Mississippi Moves Toward First DNA Exoneration
Saturday, January 12th, 2008I’ll go out on a limb, here, and predict it’s the first of many:
Attorneys for Arthur Johnson believe they will win his release from prison after a Sunflower County judge hears new DNA evidence they say clears Johnson of the crime of rape.
The Mississippi Supreme Court on Jan. 4 cleared the way for Johnson to argue for his freedom based on DNA tests that he alleges show he did not rape a woman in Sunflower County.
Johnson was convicted in 1993 of rape and burglary and was sentenced to 55 years in prison. The state Court of Appeals upheld his conviction in 1995.
Emily Maw, an attorney for Innocence Project New Orleans, said no physical evidence linked Johnson to the crime and his conviction was based on the victim’s identification of him as her attacker.

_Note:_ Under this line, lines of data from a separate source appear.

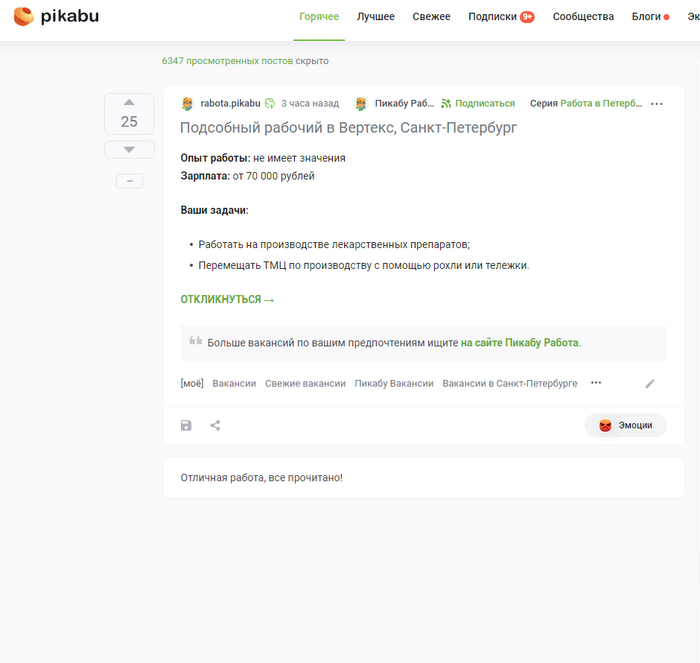Click the Свежие вакансии tag

(x=305, y=383)
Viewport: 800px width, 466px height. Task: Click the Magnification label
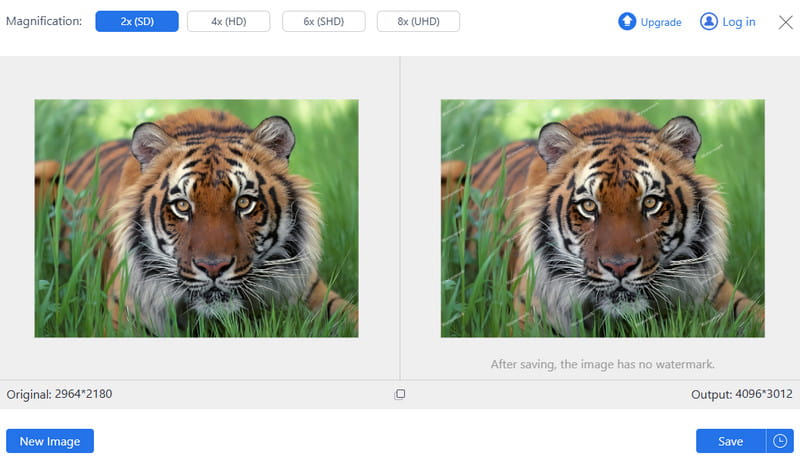(44, 21)

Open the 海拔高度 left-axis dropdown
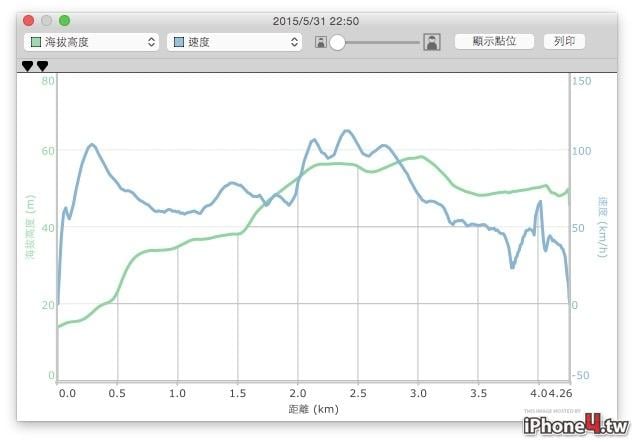point(91,42)
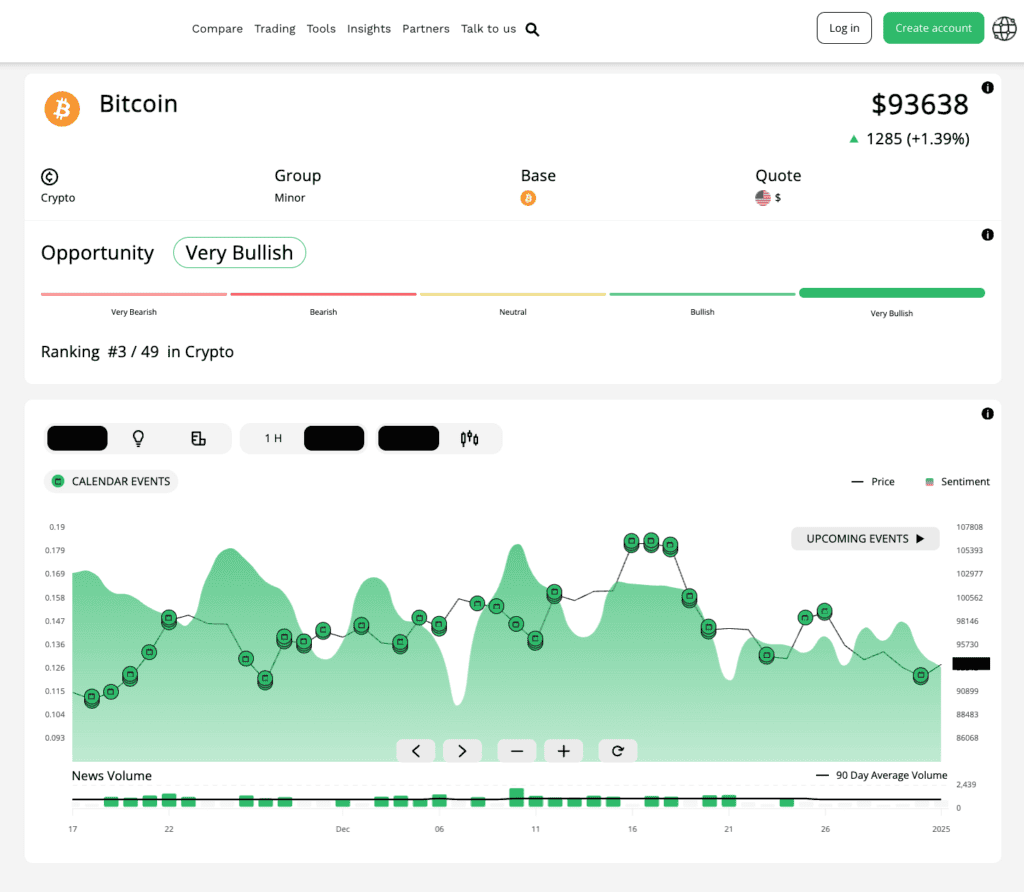The height and width of the screenshot is (892, 1024).
Task: Open the Insights menu
Action: point(368,29)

In August 2005, Circuit Judge Ashley Hines ordered the evidence in the rape kit to be tested by ReliaGene Technologies in New Orleans. After delays due to Hurricane Katrina, ReliaGene completed the testing late in 2007.
Maw said the testing excluded Johnson as the source of the seminal fluid collected from the underwear worn by the victim when she was raped.

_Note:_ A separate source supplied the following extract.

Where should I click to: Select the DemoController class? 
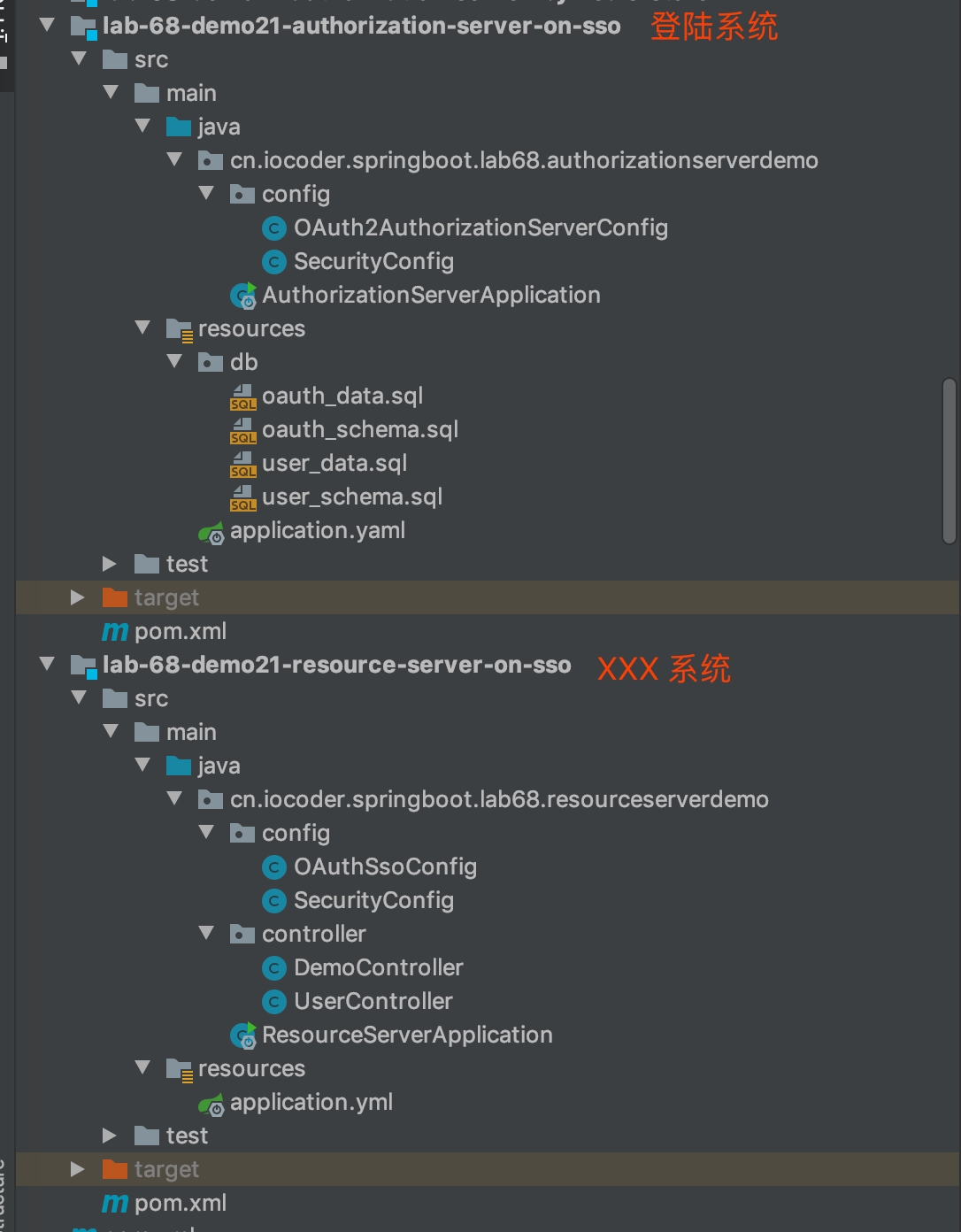click(378, 967)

“This DNA testing proves that Arthur Johnson was telling the truth when he claimed, from the beginning, that he is innocent of this charge,” she said in a statement Friday.

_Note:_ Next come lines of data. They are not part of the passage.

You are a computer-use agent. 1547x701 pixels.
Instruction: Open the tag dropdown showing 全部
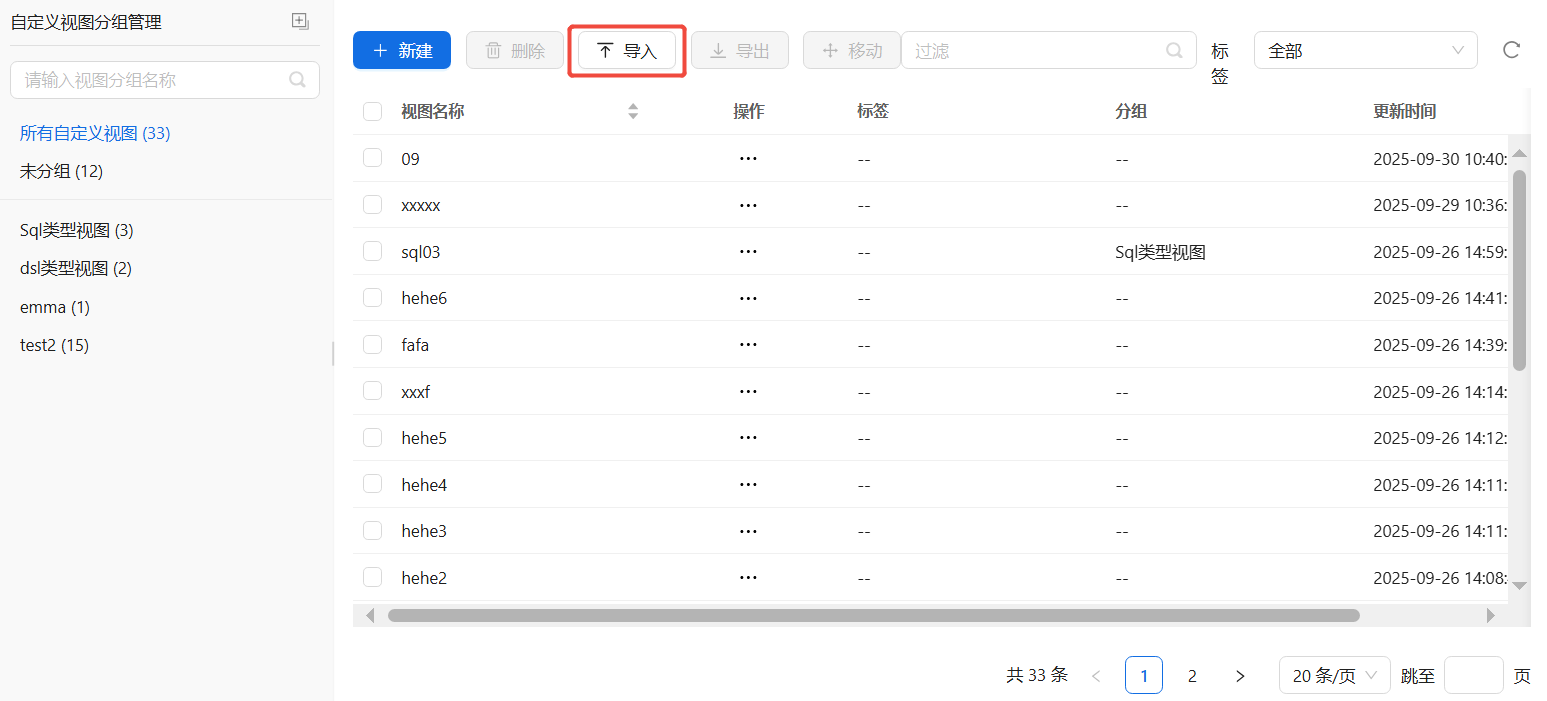1365,50
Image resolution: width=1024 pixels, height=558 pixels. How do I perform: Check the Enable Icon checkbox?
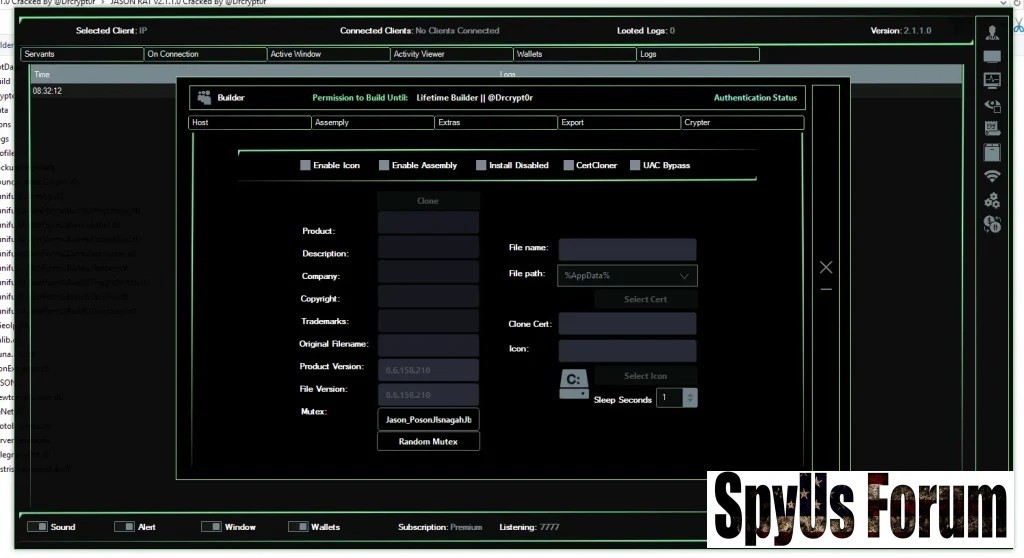(306, 165)
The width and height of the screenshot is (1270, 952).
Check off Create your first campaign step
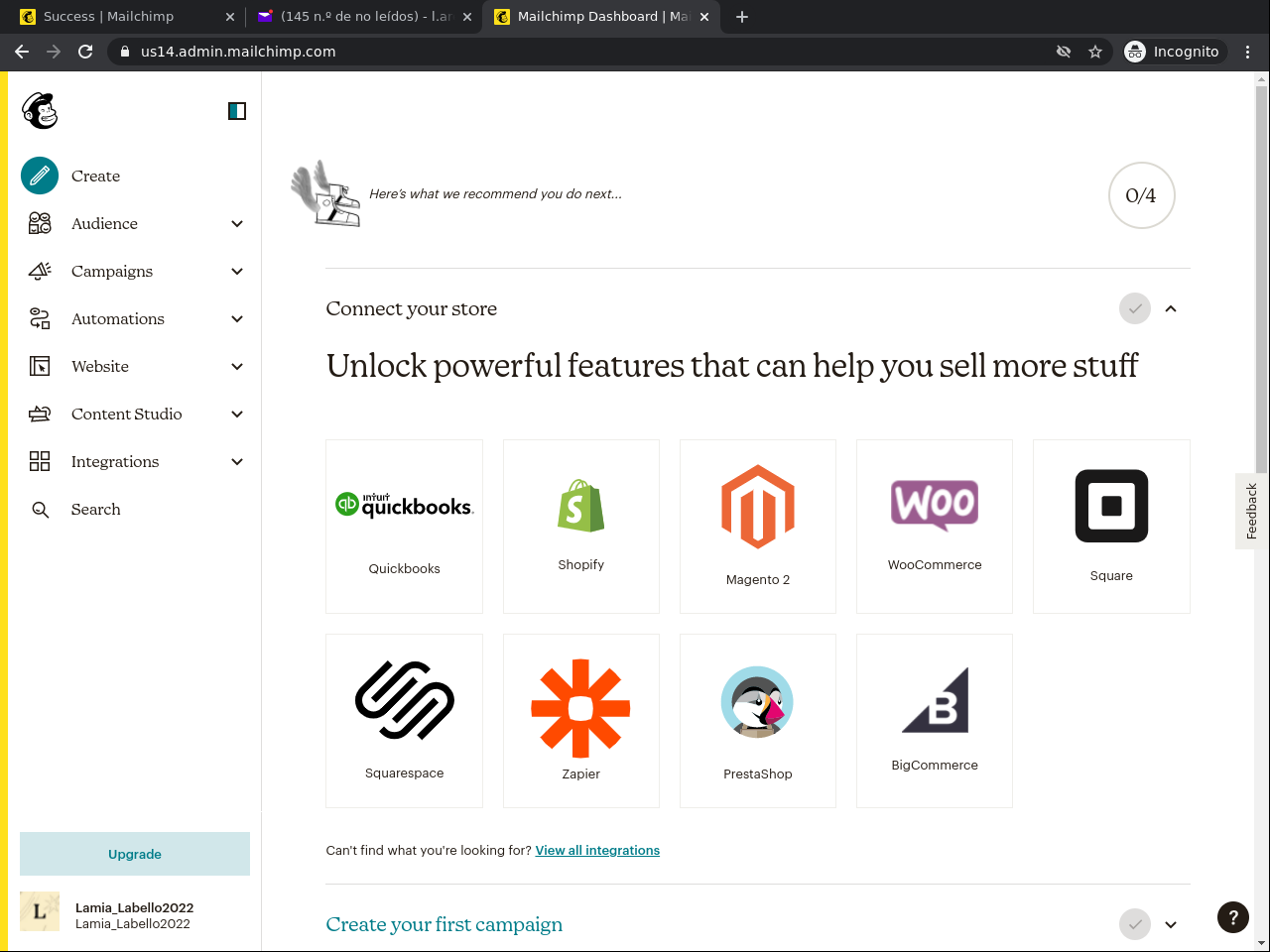click(1135, 924)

Defense attorneys in Mississippi like Rob McDuff, Andre de Gruy, and the New Orleans Innocence Project’s Maw deserve a ton of credit, and not just for this case. They’ve been fighting long odds and an entrenched, corrupt system for years down there. Now that the state has its own Innocence Project, expect to see more of these. The major barrier will be fact that prosecutors in Mississippi have a habit of destroying case files after a defendant has exhausted his appeals. One of Tucker Carington’s first objectives as director of the new project is to push a bill through the state legislature requiring prosecutors to preserve the evidence in these cases.
TheAgitator.com

Interesting fact: Maw was actually University of Edinburgh Alumnus of the Year.
Too bad that the innocence project can’t push cases through against the crooked bastards that put the innocents in jail in the first place.
Bravo!
Now, if the officials will only finally “recognize” that false confessions are in fact a REALITY, and to make it LAW, that ALL interrogations MUST BE VIDEOED, and ALL files on ALL cases must be held/filed indefinitely.
OT…
Hey Radley, remember you sticking up for Fox’s right to exclude RP from the debate? Private property, agreed.
How about them eliminating a part of their “debate” from the OFFICIAL transcripts, and a cutting of that same part from their replay of the debate?
http://www.dailypaul.com/node/25288
http://youtube.com/watch?v=pZ_Z_XG0L2c
Not to begrudge anyone their right to claim that they are 1st in anything, but I know of at least one man who was exonerated through DNA evidence in Mississippi after serving 12 years in MS’s prison system. Cedric Willis was cleared of murder and robbery and released in 2006. Innocence Project New Orleans represented him.